STATED PROBLEM – In the report on Mahindra & Mahindra's results below, name every company other than Mahindra & Mahindra itself.

SELECTED EXCERPT –
====

Mahindra & Mahindra's (M&M) standalone numbers for the March 2007 quarter were disappointing with the operating profit margin falling by 50 basis points, y-o-y to 11.4 per cent. However, it has ended FY07 with slightly improved margins of 12.6 per cent.

The growth in the top line too seems to have slowed down in the last quarter at 20 per cent y-o-y at Rs 2,747 crore "" compare this with the full year growth of 22.2 per cent at Rs 10,050 crore.

Thus, sales growth appears to be somewhat subdued and what's more even at these levels, the operating leverage doesn't seem to be coming through.

This, despite the fact that the company has managed to save on raw materials: these are lower by about 200 basis points in the March quarter and 130 basis points for the year. What's happened is that the cost of manufacturing has gone up by more than 200 basis points in the March quarter.

The fierce competition in the auto space is not allowing M&M to fully pass on the higher operating expenses, with the result that the operating profit increased just 15.2 per cent in the March quarter. For FY07 as a whole, though, the operating profit was up a smart 30.6 per cent at Rs 1,263 crore.
 
Looking ahead, the growth in tractors is expected to moderate to 8-12 per cent a year on a higher base. Besides, sales of utility vehicles too could lose some momentum from the 22 per cent compound growth seen over the last five years. With cost pressures unlikely to abate in the near term, margins in the automobile cannot expand significantly.
 
What's expected to work well for M&M are its projects with Renault (to make the Logan) and with Renault and Nissan to make UVs. While it will need to make large investments (Rs 7,000 crore with its partners), M&M's debt-equity is low at 0.17 per cent, and moreover it has a cachet of $200 million that it had borrowed earlier. These ventures should pay off in the long run as should its new platform for Ingenio, another utility vehicle.
 
M&M's valuations are being increasingly driven by its subsidiaries and the unlocking of value that is possible through companies such as Mahindra Holidays.
 
While lower effective tax rate and adjustments for exceptional items have boosted the standalone net profit by 36.8 per cent for the March quarter and 46.3 per cent for the full year, at a consolidated level, the profit after tax was up 57 per cent at Rs 1614 crore, thanks to sterling performances from Tech Mahindra, Mahindra Finance and Mahindra Gesco.

====

Click-target data –
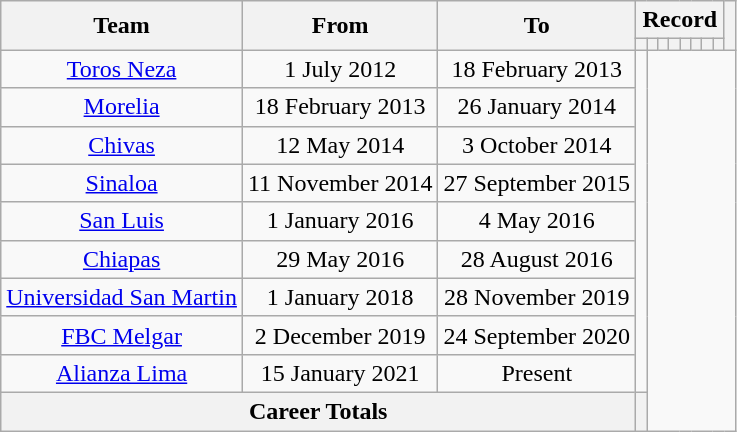
1 January 2016 [340, 221]
San Luis [122, 221]
11 November 2014 [340, 183]
Career Totals [318, 411]
Toros Neza [122, 69]
4 May 2016 [537, 221]
24 September 2020 [537, 335]
Sinaloa [122, 183]
3 October 2014 [537, 145]
27 September 2015 [537, 183]
1 January 2018 [340, 297]
29 May 2016 [340, 259]
Chiapas [122, 259]
Present [537, 373]
From [340, 26]
Record [680, 20]
Universidad San Martin [122, 297]
28 November 2019 [537, 297]
28 August 2016 [537, 259]
Alianza Lima [122, 373]
Team [122, 26]
FBC Melgar [122, 335]
Morelia [122, 107]
To [537, 26]
Chivas [122, 145]
15 January 2021 [340, 373]
12 May 2014 [340, 145]
2 December 2019 [340, 335]
26 January 2014 [537, 107]
1 July 2012 [340, 69]
Extract the [x, y] coordinate from the center of the cell holding the provided text.  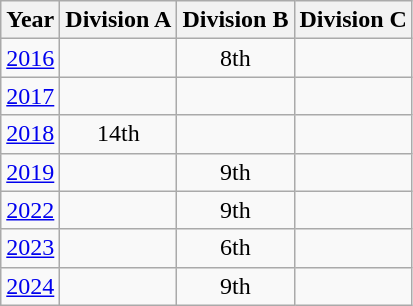
14th [118, 134]
6th [236, 248]
2017 [30, 96]
Division A [118, 20]
2023 [30, 248]
2019 [30, 172]
2022 [30, 210]
2024 [30, 286]
Year [30, 20]
Division C [353, 20]
2016 [30, 58]
8th [236, 58]
2018 [30, 134]
Division B [236, 20]
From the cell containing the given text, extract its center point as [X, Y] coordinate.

====

FULL SOLUTION – Renault, Nissan, Mahindra Holidays, Tech Mahindra, Mahindra Finance, Mahindra Gesco